This economic crisis is too useful for Obama to want it to end. When Rahm Emanuel -- and later Hillary Clinton -- spoke of never letting a good crisis "go to waste," many people were shocked. But now Obama seems to embody the corollary: that the crisis should continue until he has thoroughly milked it to reshape American politics, society and the economy.
As with Faust, it seems that this "given moment ... he wishes to endure forever." Unlike Faust, however, he will not lose his "life and soul" to such a wish. He'll sacrifice ours, instead.
First came the "stimulus package." With only about $185 billion of its $800 billion in spending to be disbursed in 2009, Obama clearly never intended the money to be about stimulus but wanted the need for a stimulus to trigger the spending he wanted anyway.

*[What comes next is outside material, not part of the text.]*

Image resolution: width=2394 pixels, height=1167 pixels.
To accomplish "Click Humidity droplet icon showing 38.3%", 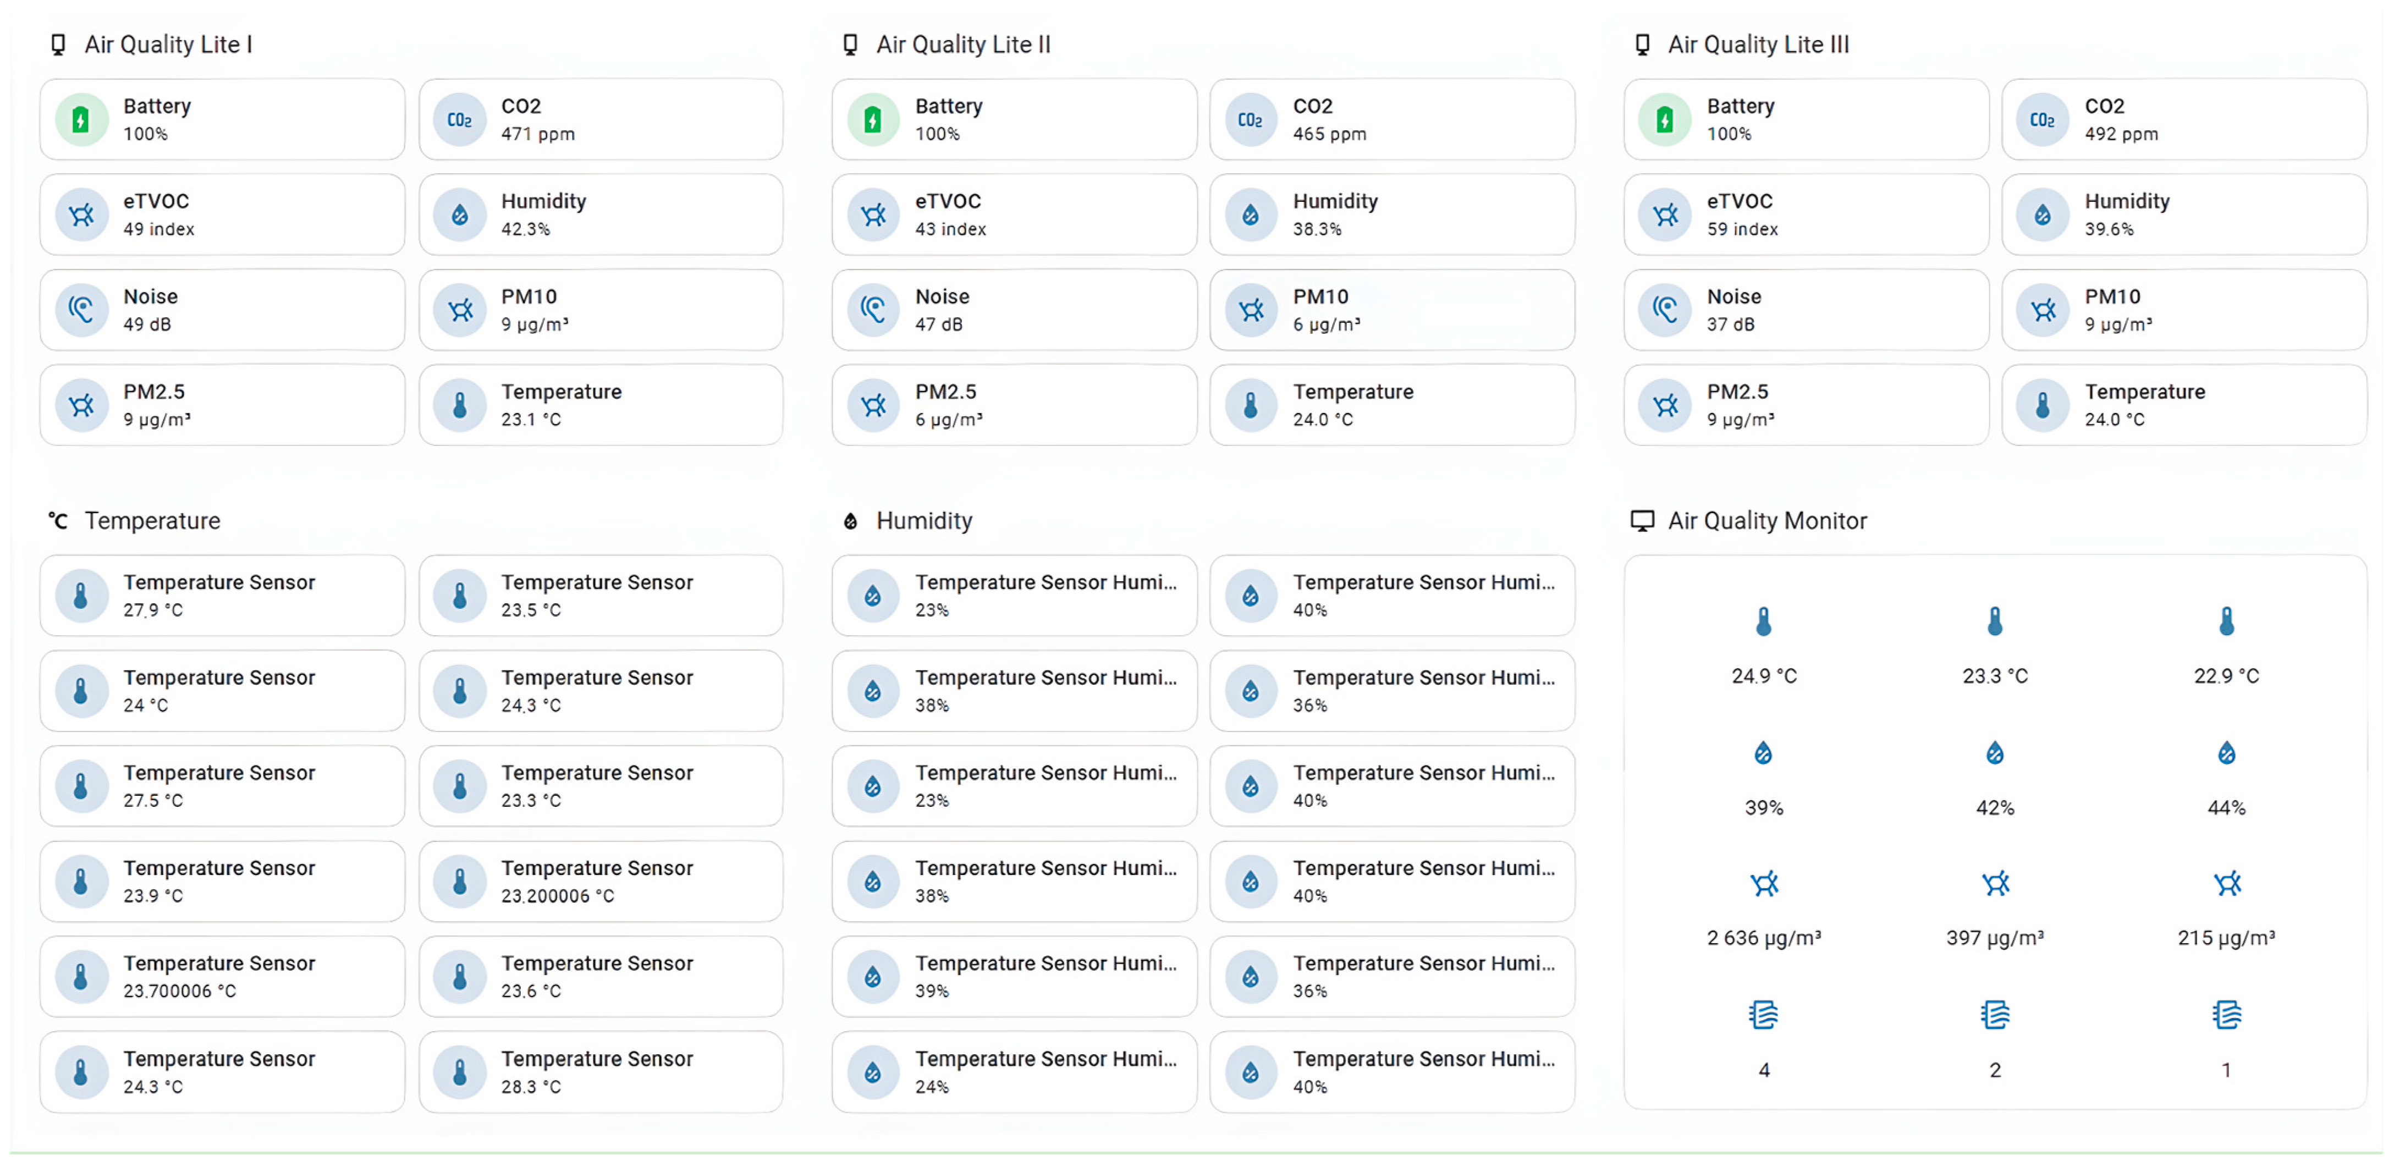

Then came the TARP funding, often forced down banks' throats. Now comes word that even as banks want to return the money, the Treasury is making them keep it. One source at a TARP bank reports that Geithner is insisting that banks go through their "stress test" before refunding the TARP money. As Stuart Varney speculates in The Wall Street Journal, Obama wants the banks to keep the money so he can enforce his regulations on them.

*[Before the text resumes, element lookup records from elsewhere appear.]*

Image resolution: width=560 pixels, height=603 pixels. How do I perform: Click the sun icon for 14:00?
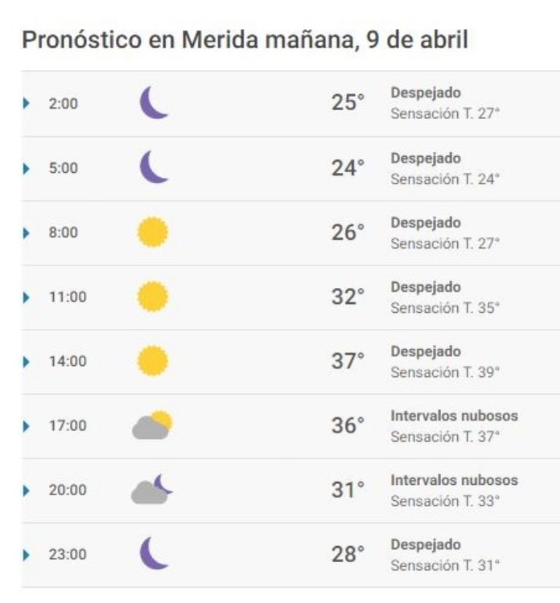152,361
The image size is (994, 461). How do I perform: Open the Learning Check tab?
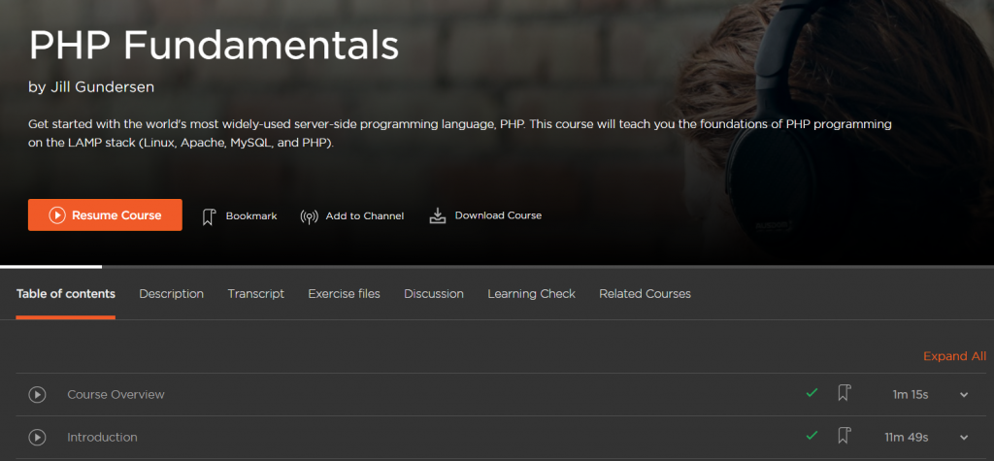[x=531, y=294]
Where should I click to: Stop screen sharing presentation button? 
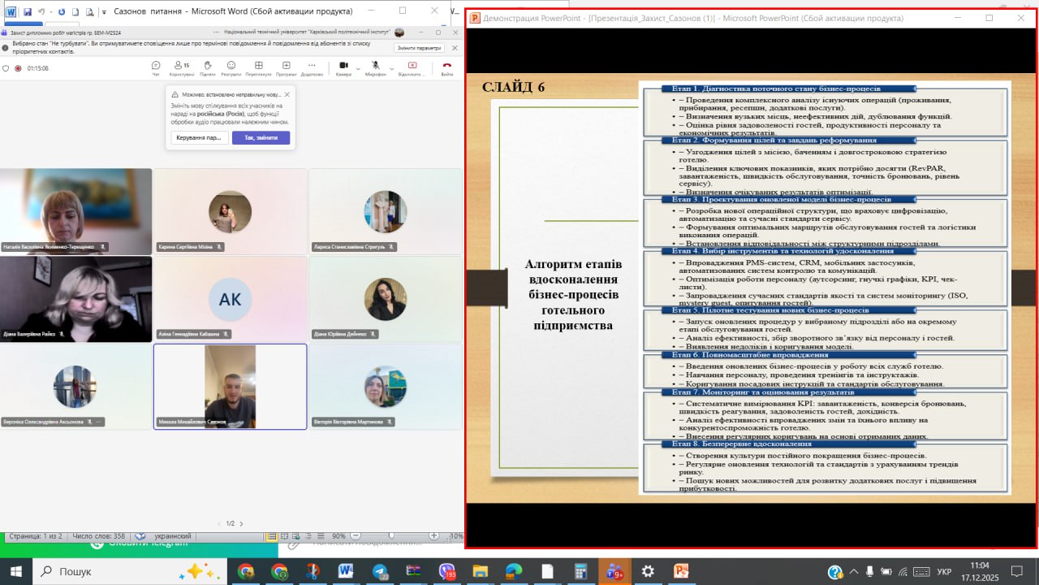(x=412, y=67)
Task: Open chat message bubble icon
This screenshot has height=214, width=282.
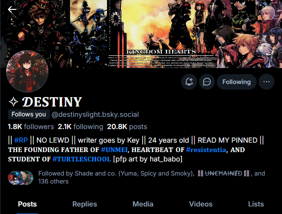Action: coord(207,82)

Now comes Geithner's plea for extra regulatory powers and Obama's concession to global economic regulation at the G-20 summit. Both moves are game changers for any major American business. Geithner wants the power to take over any business -- presumably in any field -- whose failure would imperil the national economy. Today it's banks, brokerage houses, car companies and insurance firms. Tomorrow? Who knows?

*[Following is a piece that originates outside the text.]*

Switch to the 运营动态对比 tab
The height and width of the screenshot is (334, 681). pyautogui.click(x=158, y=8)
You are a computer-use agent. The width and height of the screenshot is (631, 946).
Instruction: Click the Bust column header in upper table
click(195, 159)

And Obama agreed to agree on international "high standards" for the regulation of all "systemically important" companies to be promulgated by the new global Financial Stability Board (FSB). The United States, occupying one of 20 chairs on the FSB board (21 if we count the European Union), will come to a consensus with other central bankers from the G-20 nations on what these regulations should say. Then the Securities and Exchange Commission, the Federal Reserve and the other regulatory arms of the U.S. government will impose them on our economy.